Along with what we now know to be its new AN/APG-85 radar, all three F-35 A/B/C variants will be undergoing a massive modernization effort over the next few years. Known as Block 4 upgrades, some of these improvements remain classified but others are at the very least known to include a major upgrade to the jet’s Distributed Aperture System (DAS) and Electro-Optical Targeting System (EOTS), the integration of a host of new weapons like the GBU-53/B StormBreaker precision-guided bomb, and major enhancements to the aircraft’s electronic warfare suite. These are just some of the updates that are known about, as tweaks to the airframe and stealth coatings are also possible. 

On top of that, before all of these changes can be made, the F-35’s core processor, memory unit, and panoramic cockpit display system must be revamped. The Defense Department is calling this effort Technology Refresh 3 (TR-3), and it essentially seeks to upgrade the jet’s current computing system, TR-2, with one more capable of handling all of the new hardware and software that will be integrated under Block 4. 

Glowing cockpit instrumentation of a Lockheed Martin F-35 Lightning II stealth fighter. Credit: Photo by In Pictures Ltd./Corbis via Getty Images

In all, Block 4 will introduce dozens of new upgrades for the F-35 that combine to make a far more capable and sustainable aircraft than what is flying today, and now we know the AN/APG-85 will be a critical component of this evolution, too.

Lockheed Martin and the Defense Department actually just finalized a massive deal worth $30 billion to begin delivering upgraded F-35s. Under the contract, Lockheed Martin will be manufacturing up to 389 modernized fighter jets for the U.S. military and international customers consisting of 145 Lot 15 F-35s and 127 Lot 16 jets with the option for 126 Lot 17s to be delivered to Finland, Belgium, and Poland. According to Lockheed Martin, the aircraft from all three batches will come equipped with the TR-3 hardware upgrade, but the full Block 4 package (for lack of a better term) won’t hit until Lot 17, or at least that’s the goal.

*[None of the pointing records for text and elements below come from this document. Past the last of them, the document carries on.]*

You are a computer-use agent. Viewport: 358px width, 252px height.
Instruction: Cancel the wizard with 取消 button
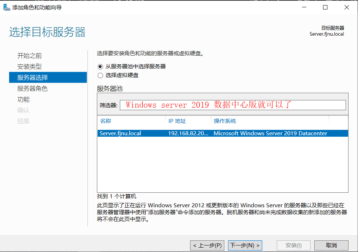point(331,245)
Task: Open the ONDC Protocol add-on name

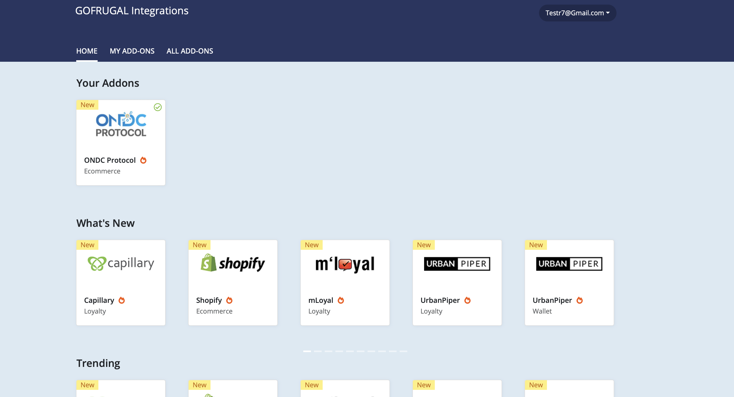Action: [110, 160]
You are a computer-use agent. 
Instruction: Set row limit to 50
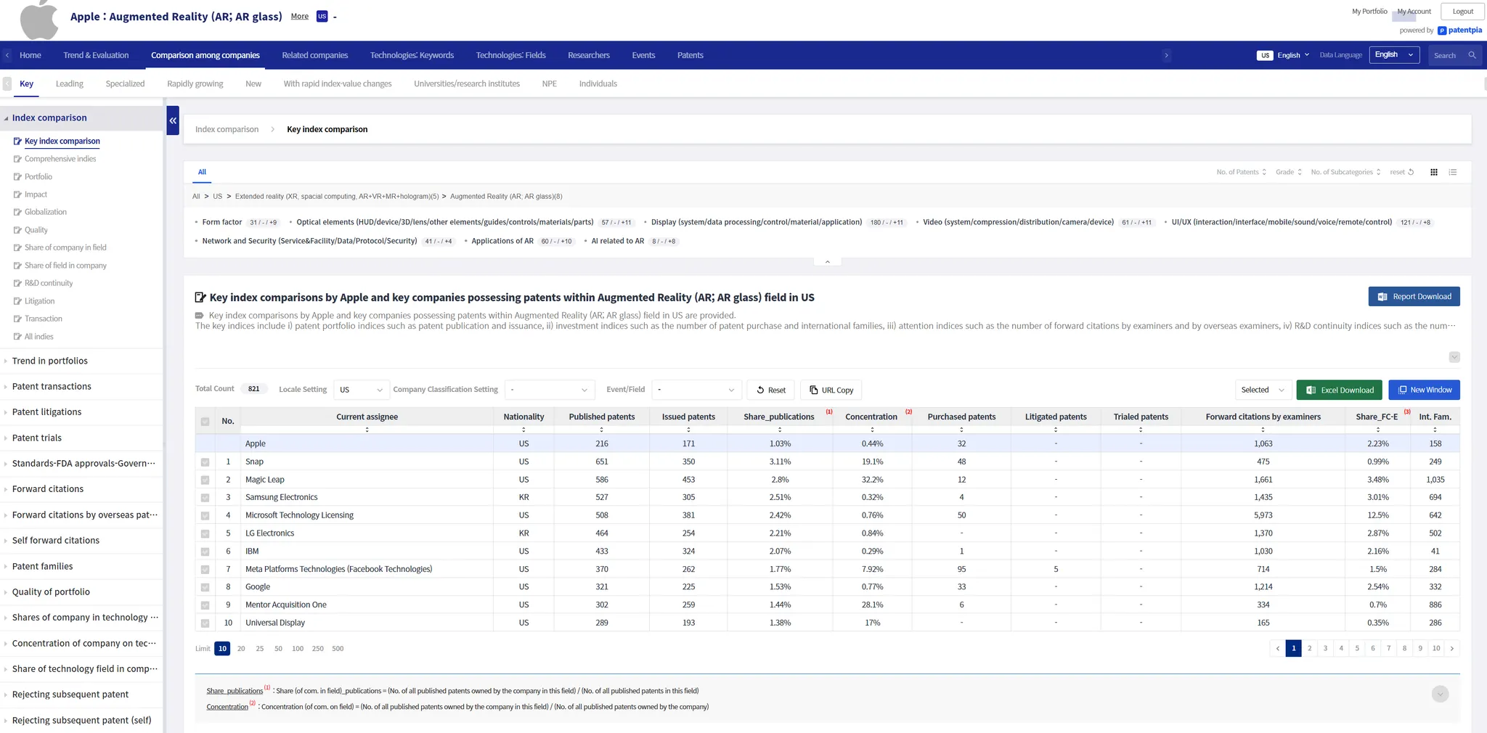(278, 649)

Two F-35 Lightning IIs bank after receiving fuel over the Midwest Sept. 19, 2019. Credit: U.S. Air Force photo/Master Sgt. Ben Mota

As for what the AN/APG-85 will bring to the table over its predecessor, we just don’t know. But there have been significant advances in AESA technology since the F-35 was designed. A Gallium Nitride (GaN)-based system is very likely to be a major facet of this improvement, which could drastically increase the F-35’s radar range and resolution. The radar’s ability to support more dynamic electronic warfare tactics would probably also be a key factor. Beyond these glaring probabilities, we can only imagine that a radar enhancement that demanded a new designation will have some pretty incredible tricks up its sleeve.

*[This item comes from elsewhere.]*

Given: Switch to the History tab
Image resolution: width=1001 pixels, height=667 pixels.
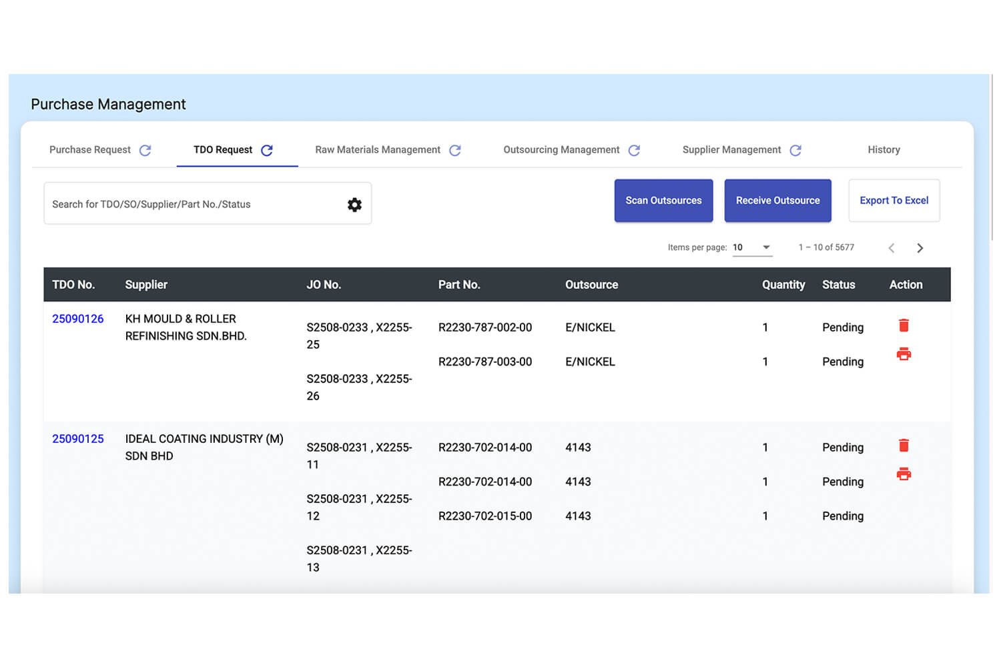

As it stands, the AN/APG-85 is just one of the many moving parts that make up the ongoing F-35 facelift, and it will be interesting to see how it integrates with the fleet now that we know the capability is real. It will be some time until then, as it seems the radar will be rolled out on the same timeline as Block 4, which is currently slated to wrap in 2029 after multiple delays, but The War Zone will certainly be keeping an eye out for developments in the meantime. 

Update Jan. 11, 12:43 p.m. EST —

Northrop Grumman has officially announced that the company will be developing the new AN/APG-85 AESA radar for the F-35 Lightning II. As mentioned in this article, Northrop Grumman already makes the stealth jet’s current radar, the AN/APG-81.

“The AN/APG-85 is an advanced multifunction sensor that will be compatible with all variants of the F-35 aircraft and will be capable of defeating current and projected adversarial air and surface threats,” read the Northrop Grumman press release published Jan. 11. “The development and integration of APG-85 will incorporate some of the latest technologies available and help ensure air superiority. This advanced sensor will provide unparalleled battlespace situational awareness that translates into platform lethality, effectiveness, and survivability.”

Northrop Grumman told The War Zone that additional information beyond what has been included in the release will not be disseminated at this time.